Sending the invoice to the respective individual:

Only the owner of a business doesn’t need to pay the bill; the person you are dealing with in this regard may be a worker. So, you should copy that person on the invoice that you will send without any exception. It is much better to share the invoice with the person processing it and with the one who approves it. So, sharing invoices with the respective individual will ensure the overall transparency of the process.

Adding Overdue fees:

When you add the overdue charges to your payments, it will automatically discourage many clients from paying you behind schedule. When they have to pay the penalty for this deed, they will ensure payments within the scheduled due date. It will show them your seriousness towards your business.

Chasing Overdue invoices punctually:

To ensure the clarity of your claim, you should keep on following up the Overdue invoices regularly. You can send them reminders by mailing or making their phone calls. Everyone knows that it is not a likable task to make this kind of phone call, but they are necessary to get paid quickly. Clients will notice you being active in dealings, and it will remind them to be responsible in fair dealings.

As you know, this kind of phone call is not like routine calls, so you have to be conscious. Here are some tips to make the debt phone calls:

  • Calling frequently
  • Calling early in the day
  • Behaving professionally
  • Remaining polity

Agreeing with the clear payment terms:

First of all, you should make all your terms of payment elaborated in front of your client. This agreement will avoid a lot of disturbances that might arise without this clearance. You can do written work in this regard or a direct contract.

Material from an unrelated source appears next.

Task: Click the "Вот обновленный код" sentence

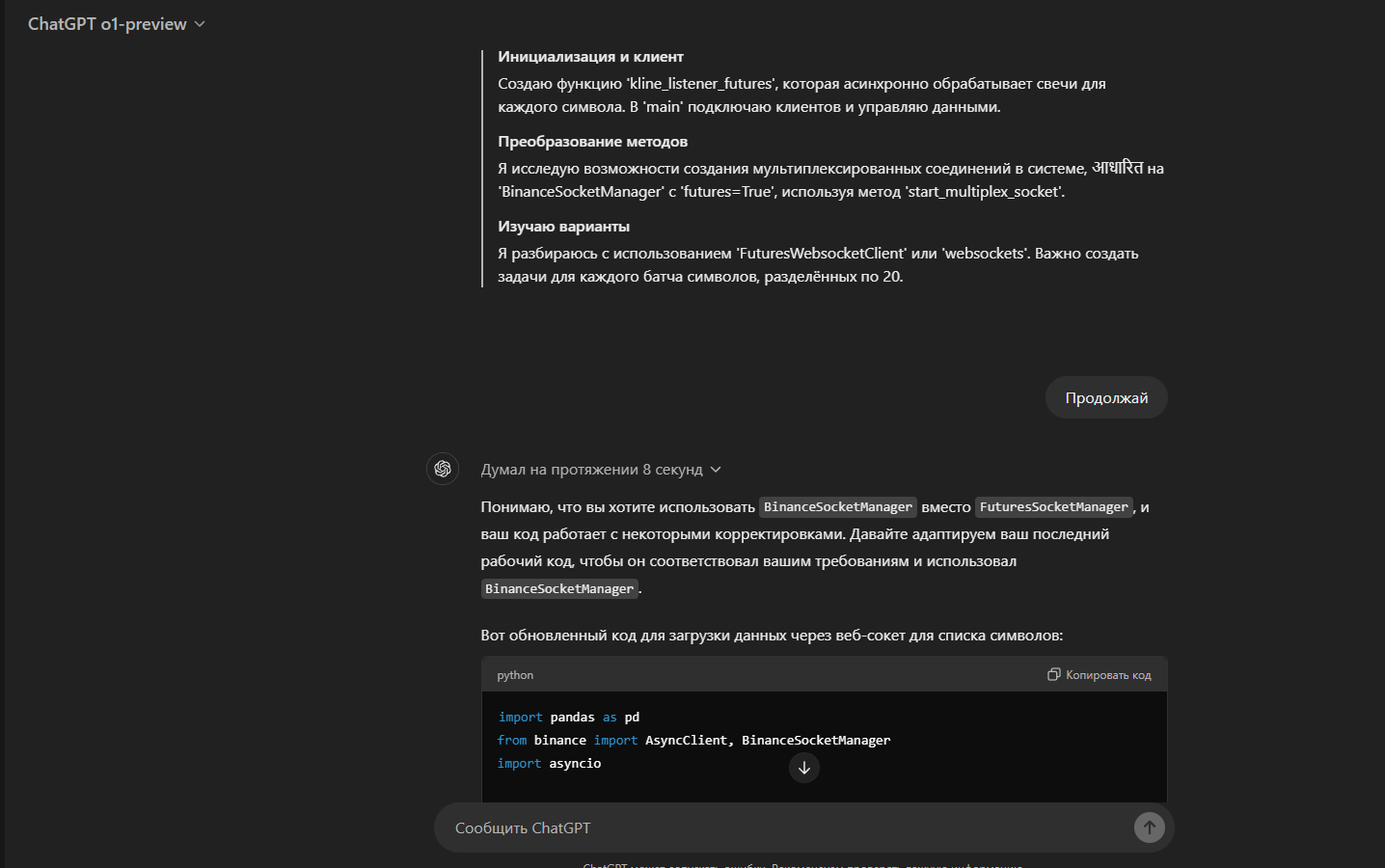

Making the invoices intelligible:

Questions arising in the mind of clients may cause them to pay delayed. To eradicate this issue, you should make sure the accuracy and unsophistication. Your invoices must be clear to all the clients and easily understandable.

Giving incentives on early payment:

The clients like enjoying the discounts. If you offer them some discounts, it would be better than threatening them with overdue fees. Moreover, offering discounts to the clients indeed makes good sense on business grounds. You can offer them some percentage discount or any other incentive if the client pays you in advance. It will be an encouragement for good clients.

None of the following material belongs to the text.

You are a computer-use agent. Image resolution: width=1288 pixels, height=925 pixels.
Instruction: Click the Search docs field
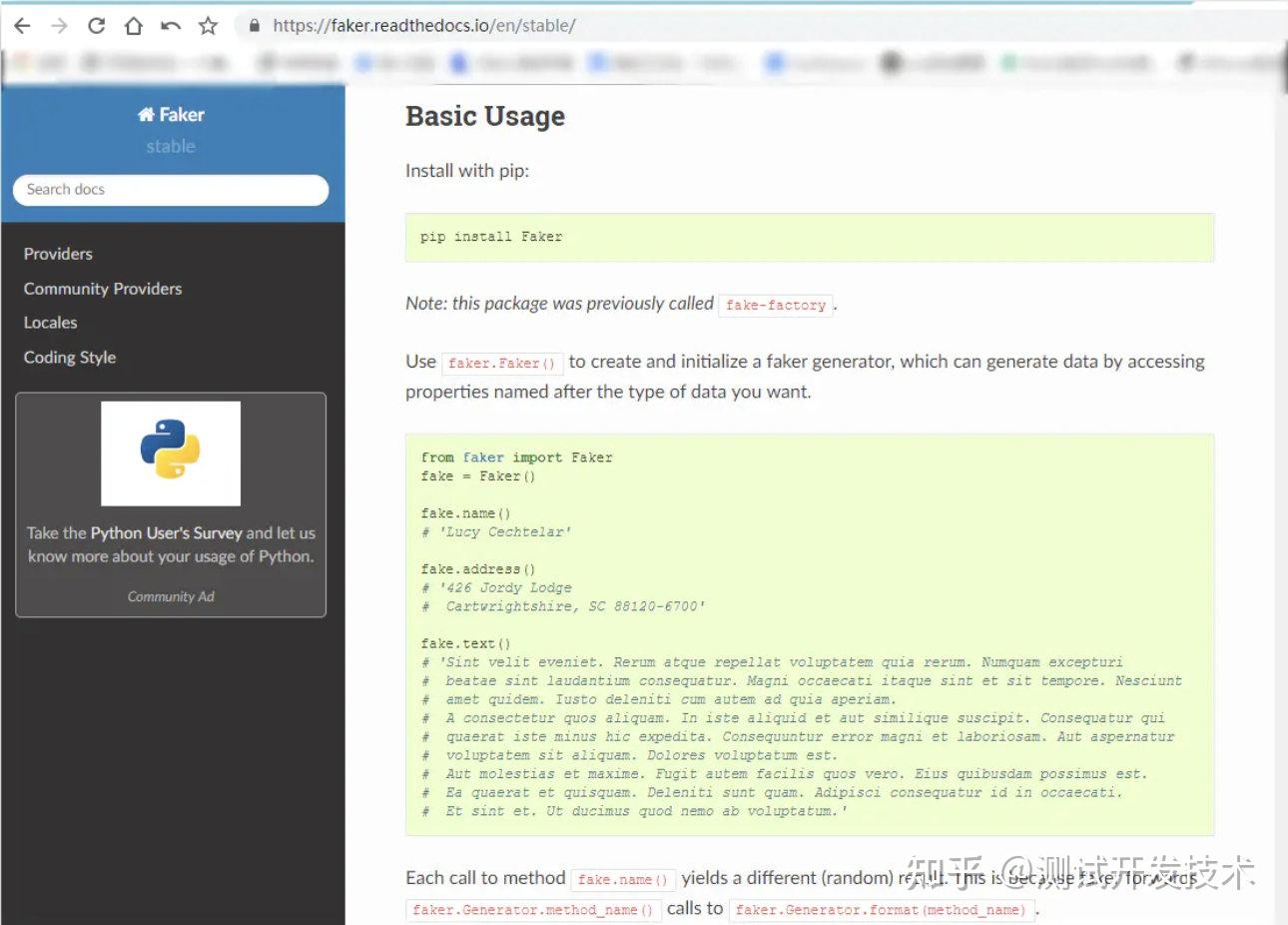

Getting invoices out soon possibly:

It would be best to focus on the invoicing method if you focus on getting the invoices out as soon as possible. If you deliver your invoices to the clients in time, you can expect timely payment by clients consequently. Moreover, you can only demand your payments in due time if you are on time as well. Being late in your responsibilities casts a negative impression on your firm.

Choosing the impressive invoice templates:

With the advancement of technology, software companies have created many softwares that offer impressive templates to people. Choosing a catchy template will make a huge difference. You should choose a template with attraction, simplicity, and clarity. You can highlight the preliminary information to get more attention. Hence, using some impressive templates boosts up the payment process.

Invoicing in phases:

If your project is long-term and has some phases, then it is not fair to send the whole bill once. Instead, you can do it in several phases. It will not burden the payer and make the process of payment convenient and easygoing. You will also be able to manage your cash flow following this method.

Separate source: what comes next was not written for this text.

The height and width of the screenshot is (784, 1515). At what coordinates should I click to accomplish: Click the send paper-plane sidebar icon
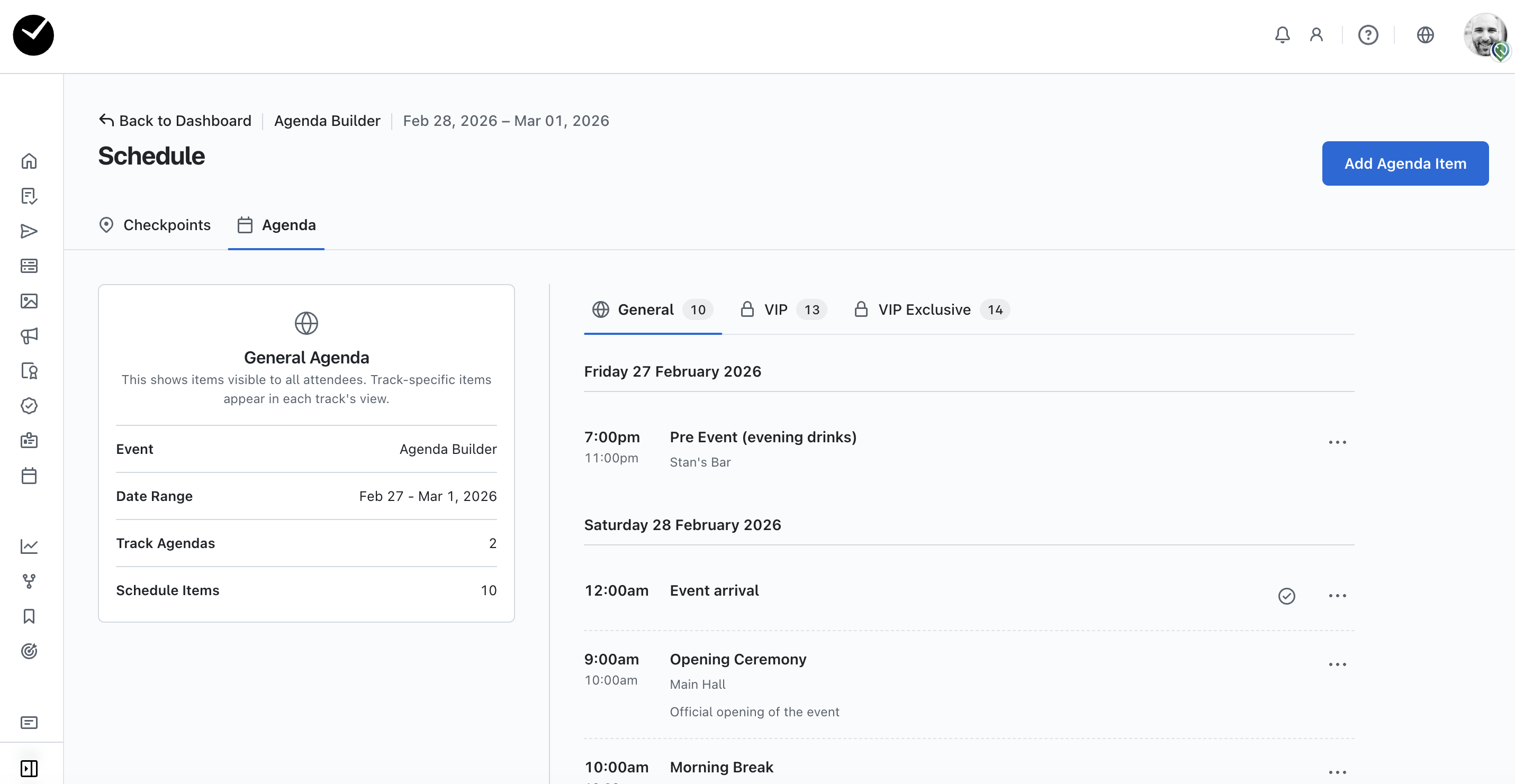pos(29,231)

Do not work until you get paid:

Business is not only the game of cash but of dignity as well. Respect the honor of others and make them do so. When someone refuses to pay the bills, do not work until paid with the proper bill. Recognize such black sheep that deteriorate the smooth flow of your business.

Choosing an appropriate invoice:

Firstly, you should plan the payment schedule and discuss it with the customers or clients. Once both parties accept the plan, make the deal done. Prepare an invoice that is relatable to the specific job you are creating the invoice. Your selection declares how sensible you are to your business.

By following the footprints mentioned above, you can make payment dealings much more manageable.

Paying back my Business Bounce Back Loan

There is not a great deal of information ‘out in the wild’ about what a business bounce back loan even is, let alone how to repay one. Essentially this loan is a government-backed scheme intended to allow sole traders and small to medium-sized business access finance quickly during the current pandemic.

Business bounce back loans are unsecured, meaning assets are not at risk, but the lender is responsible for paying back 100% of the loan.

If you haven’t applied for a business bounce back loan, there is still time as applications are still being accepted until the very end of March 2021. The government page on the subject is quite sparse, but scrolling to the end will reward you with a button that will take you on your first step in making an application. To save a little time though, your first step is finding an eligible lender.

The list of accredited lenders that are working with the government on the business bounce back loan scheme is quite long all things considered, but be sure you only apply for this type of loan from one of the listed lenders.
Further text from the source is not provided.